Prime Minister awards outstanding West Cheshire Museums volunteer ahead of Armistice Centenary

The Prime Minister has recognised Nigel Meyrick, from Chester, for curating exhibitions to ensure the history of the First World War is not forgotten. Each day, someone, somewhere in the country is selected to receive the award to celebrate their remarkable achievements as an outstanding volunteer, who is making a change in their community and inspiring others. Nigel Meyrick receives the award for Friday 9 November, the last working day before the Armistice Centenary.

Nigel has curated major First World War exhibitions at the award-winning Lion Salt Works Museum, part of West Cheshire Museums and engages his community by displaying their personal stories from the war. Nigel first got involved by participating in the ‘Cheshire’s Great War Stories’ exhibition, collecting and recording stories, images and documents from more than 500 local people. Following this success, Nigel curated two further exhibitions using objects from the community which have been attended by more than 12,000 visitors: ‘Salt from the Somme’, which took place in 2016 to commemorate Cheshire’s contributions to the First World War, and ‘Letters Home: Communications on the Front’, which has run from July this year and finishes on 16 November at Northwich’s Lion Salt Works Museum.

Nigel also personally collated the material gathered from the exhibition roadshows to make them nationally accessible, involving archiving 2,216 photographs and documents, half of which have now been added to the Imperial War Museum’s online archive.

The Points of Light certificate was presented to Nigel Meyrick at the Cheshire Military Museum in Chester by Leader of Cheshire West & Chester Council, Samantha Dixon.

Councillor Samantha Dixon, Leader of Cheshire West and Chester Council, said:  “Nigel Meyrick’s commitment and dedication to telling the story of WWI in Cheshire is inspirational and I am delighted he has been recognised by this prestigious national award. As a result of his unstinting efforts, people across the county now have a greater appreciation of the poignant human stories behind the Great War.

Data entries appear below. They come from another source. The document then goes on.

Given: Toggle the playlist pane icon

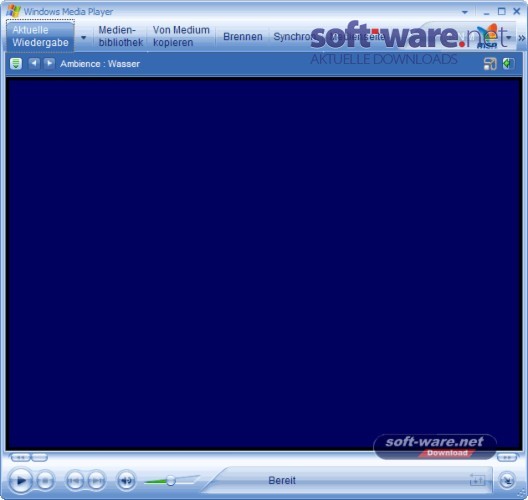Looking at the screenshot, I should pyautogui.click(x=508, y=63).
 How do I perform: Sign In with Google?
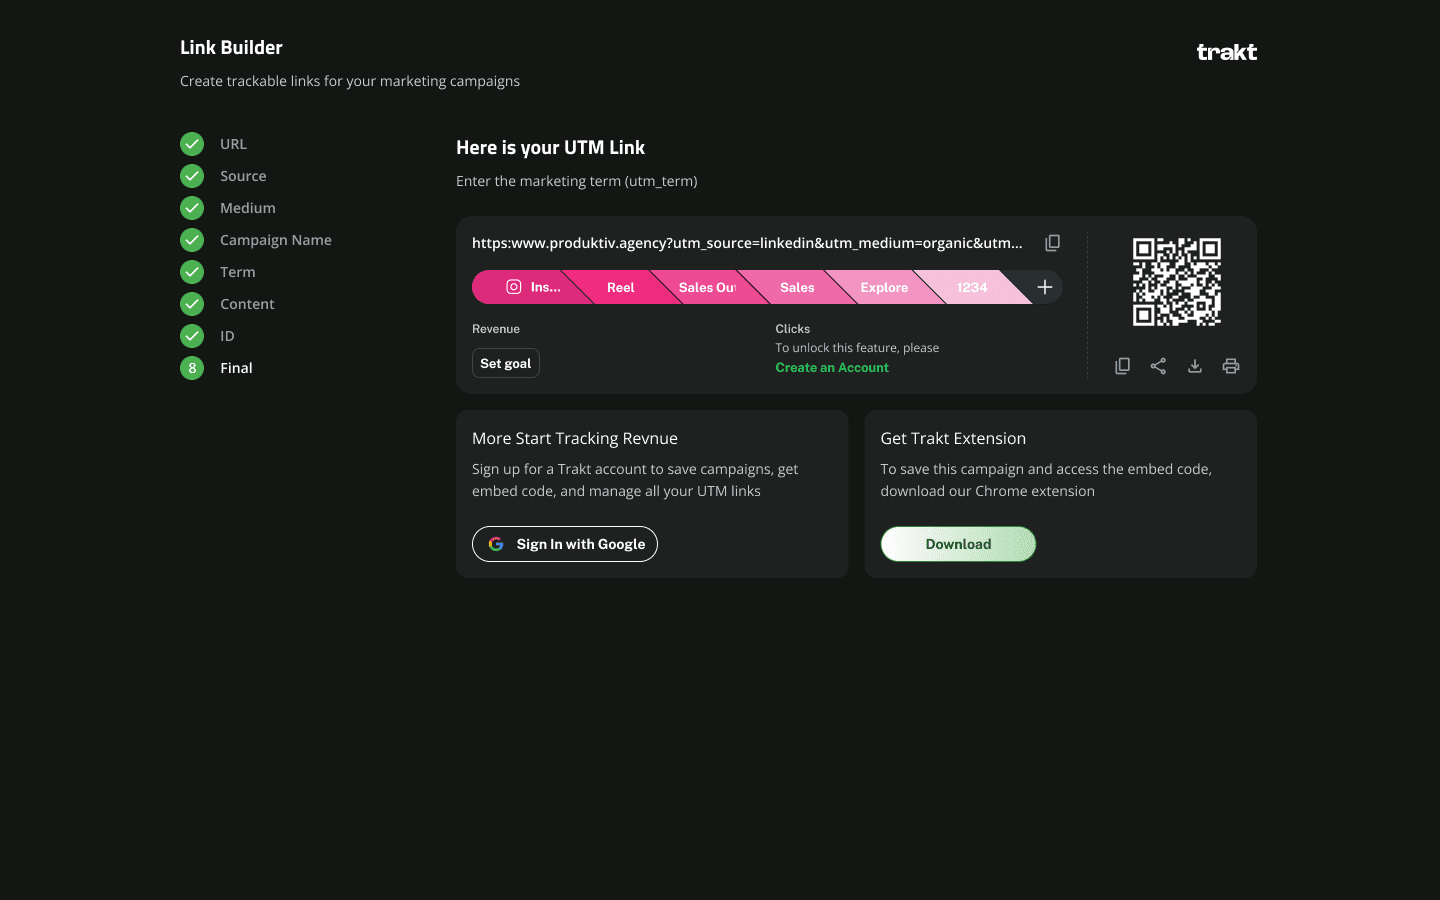[565, 544]
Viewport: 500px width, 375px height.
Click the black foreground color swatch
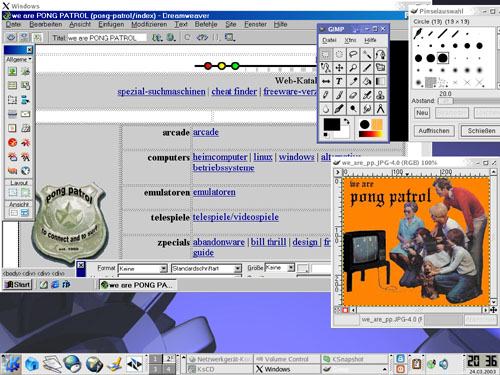click(331, 124)
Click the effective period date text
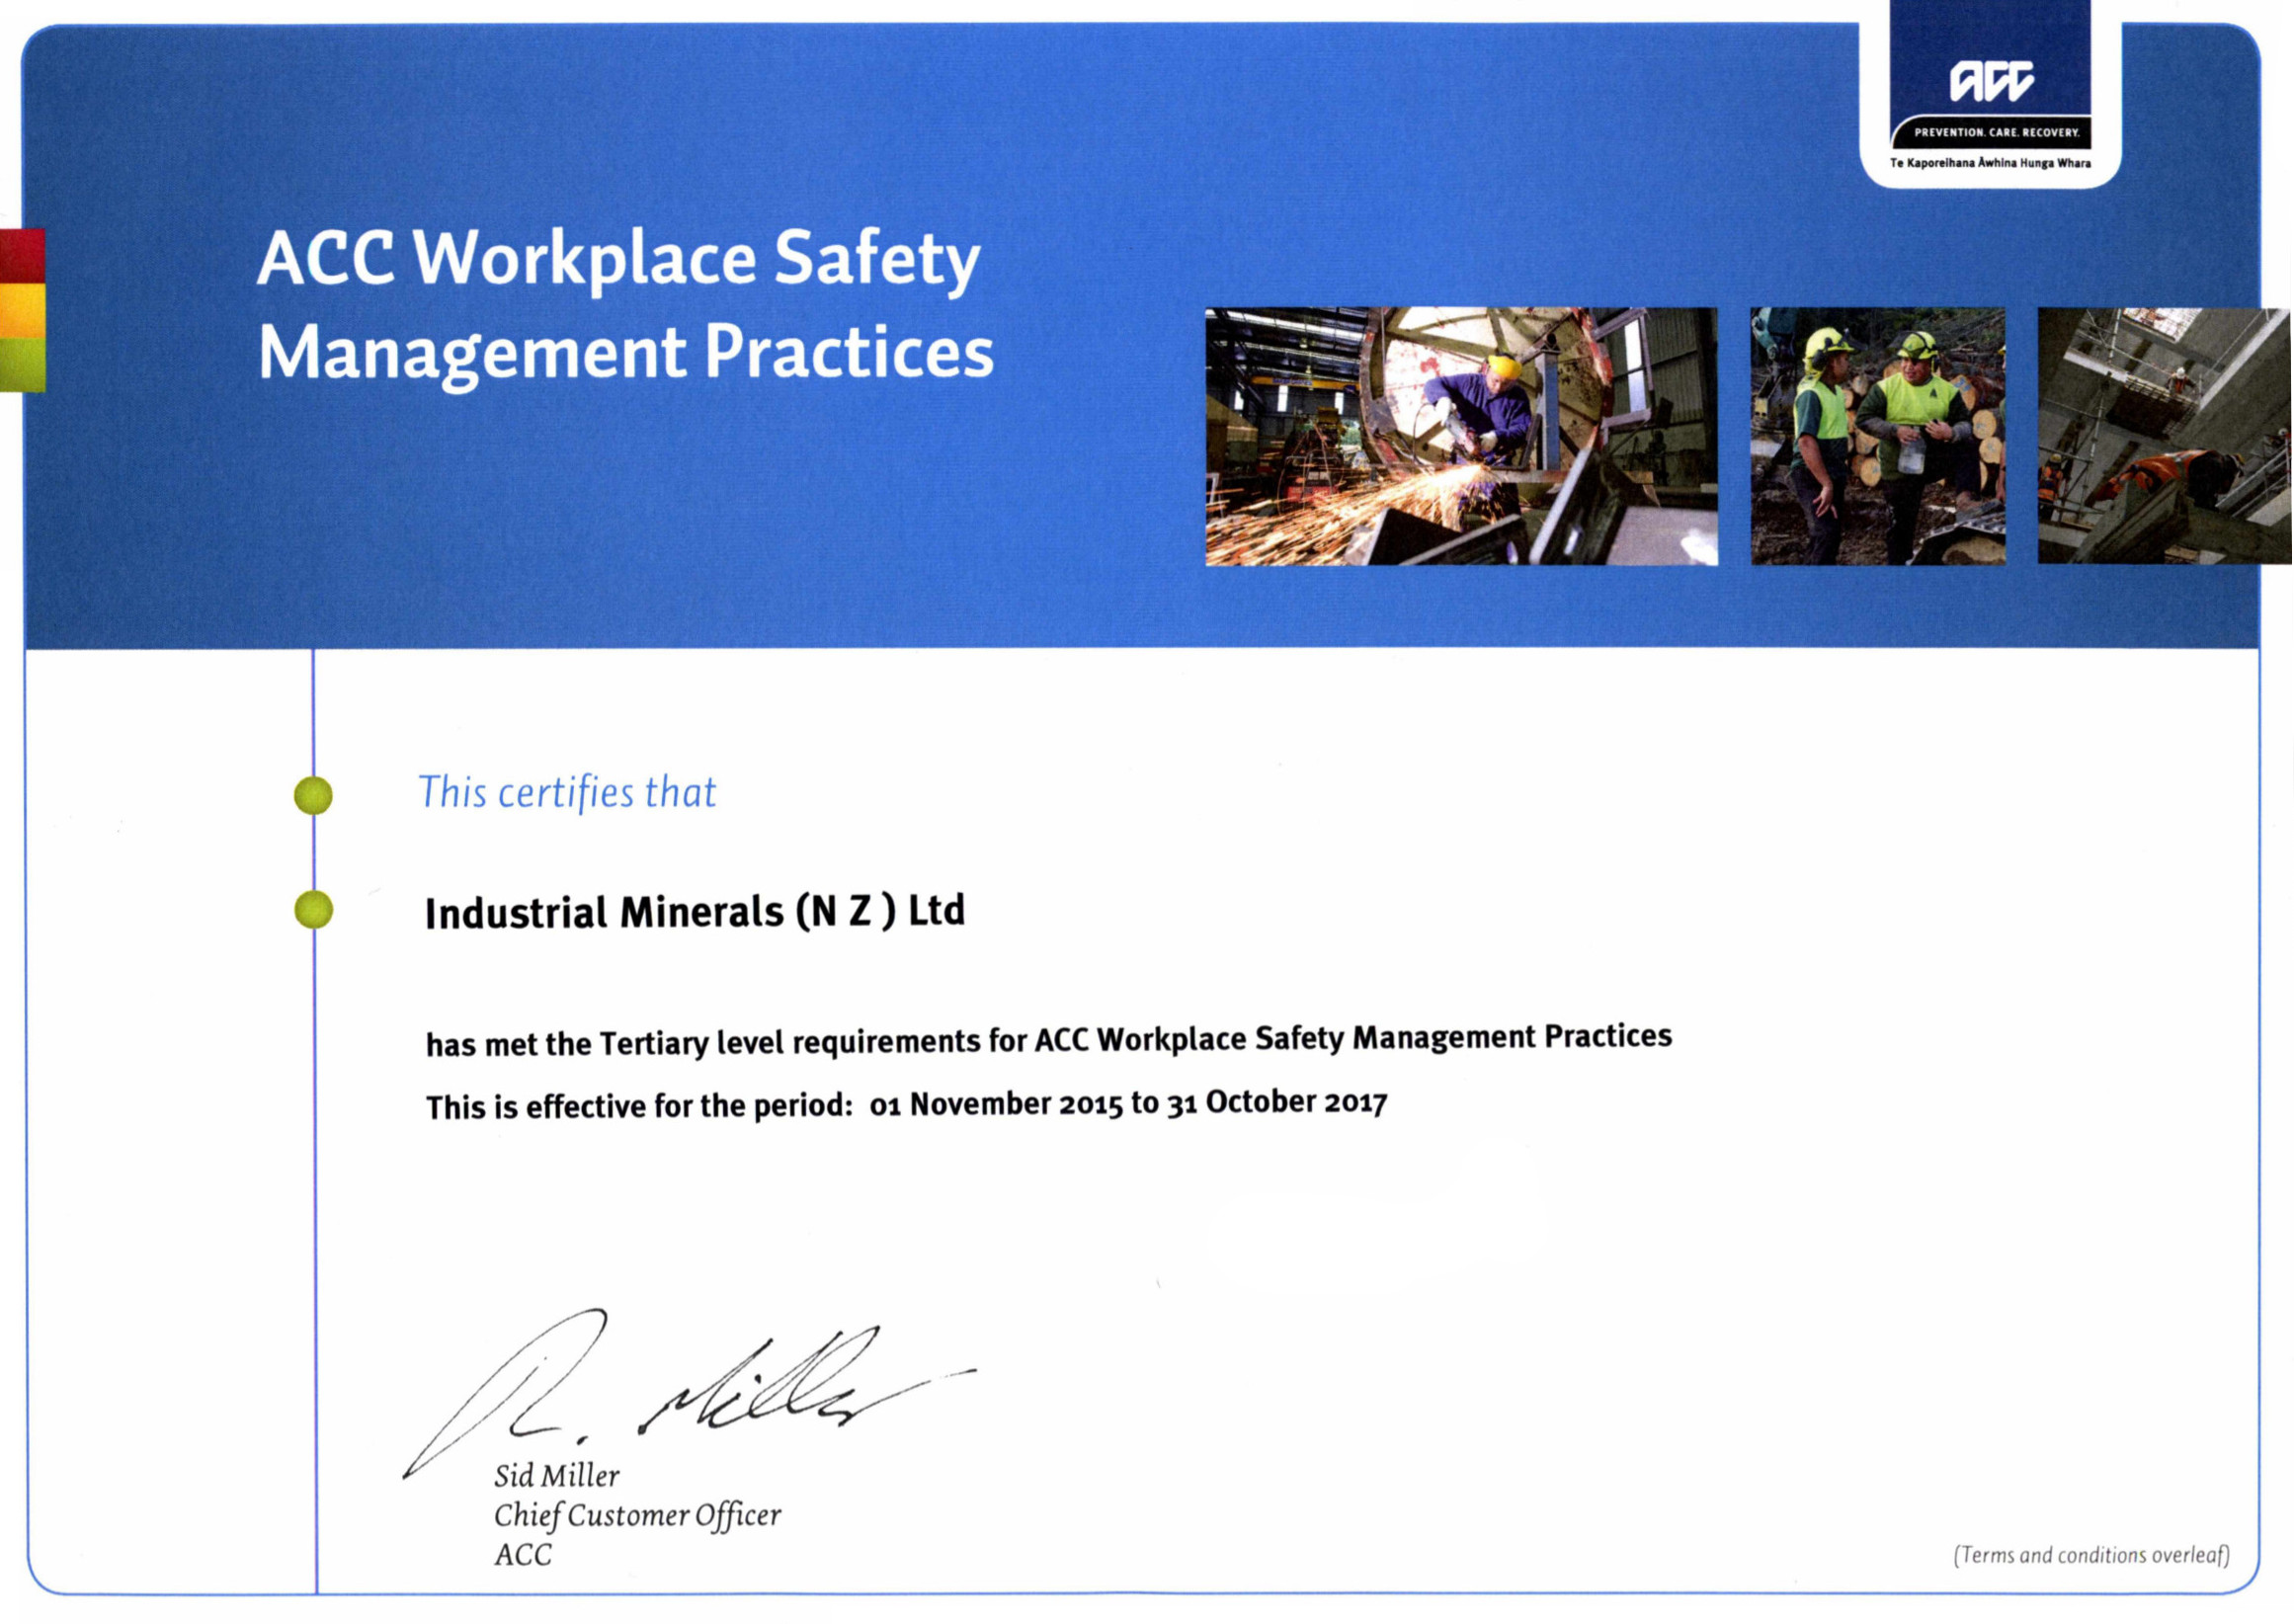 point(1127,1103)
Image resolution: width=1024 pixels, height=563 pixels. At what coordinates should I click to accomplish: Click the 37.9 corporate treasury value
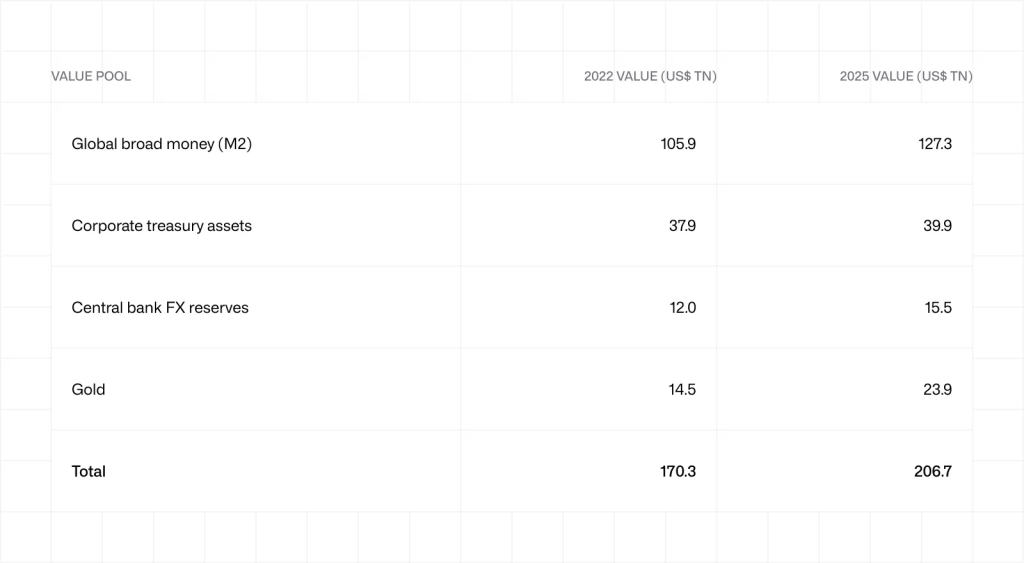pyautogui.click(x=682, y=226)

In a personal letter to Nigel, Prime Minister Theresa May said:

“The success of the exhibitions you have curated at ‘West Cheshire Museums’ is a testament to your historical expertise and remarkable dedication to sharing important local heritage with your community. In the centenary year of the Armistice, your archival work and public outreach has been truly invaluable in ensuring remembrance of the First World War continues for future generations.”

Nigel Meyrick said: "I only became interested in the First World War after researching my wife's great grandfather about 15 years ago. He was a Gunner with the 106th Siege Battery, Royal Garrison Artillery. He went to France in 1916 but sadly died of his wounds in 1917 at the Battle of Passendaele and is buried in Belgium in Dozinghem Military Cemetery. I owe everything to Reginald Peers, as without the birth of his only son, my wife and children would not be here. After researching Reginald, I wanted to help other people look for their lost relatives from the First World War.

"Over the last four years my First World War work has involved me working with various Cheshire towns and villages, helping organise roadshows, extensive research and putting together exhibitions, much of which I have constructed with friends and family, such as the mock up of a First World War trench for the Lion Salt Works 'From Salt to the Somme', and at present 'Letters Home'.”

“During the last two years I have also visited local schools with another volunteer, Colin Mann, to bring the soldiers’ stories to life. It is time-consuming work as I also have a full-time job as an electrical project engineer, but it immensely rewarding when you see people connecting to their past and taking pride in the history of their area. My work has also unearthed artefacts that might never have come to light and these have now been recorded for future generations. The award is a huge honour and I am delighted to receive this recognition for my work."

Nigel is the 1045th winner of the Points of Light award, which has been developed in partnership with the hugely successful Points of Light programme in the USA. Over 6,000 Points of Light have been awarded in the USA, and former Presidents have publicly supported the partnership with Points of Light UK. There is a similar cross-party approach to the UK programme and MPs from different parties often present their constituents with their Points of Light awards.

Regardless of whether it is a doctor restoring local monuments in her free time, a father teaching young people life skills, or a local musician giving a voice to lonely people, the Points of Light award honours shining examples of volunteering across the UK.

Photo caption:  Nigel Meyrick receiving his ‘Points of Light’ certificate at the Cheshire Military Museum from Leader of Cheshire West and Chester Council, Samantha Dixon. They are pictured by the reconstruction of a WWI trench.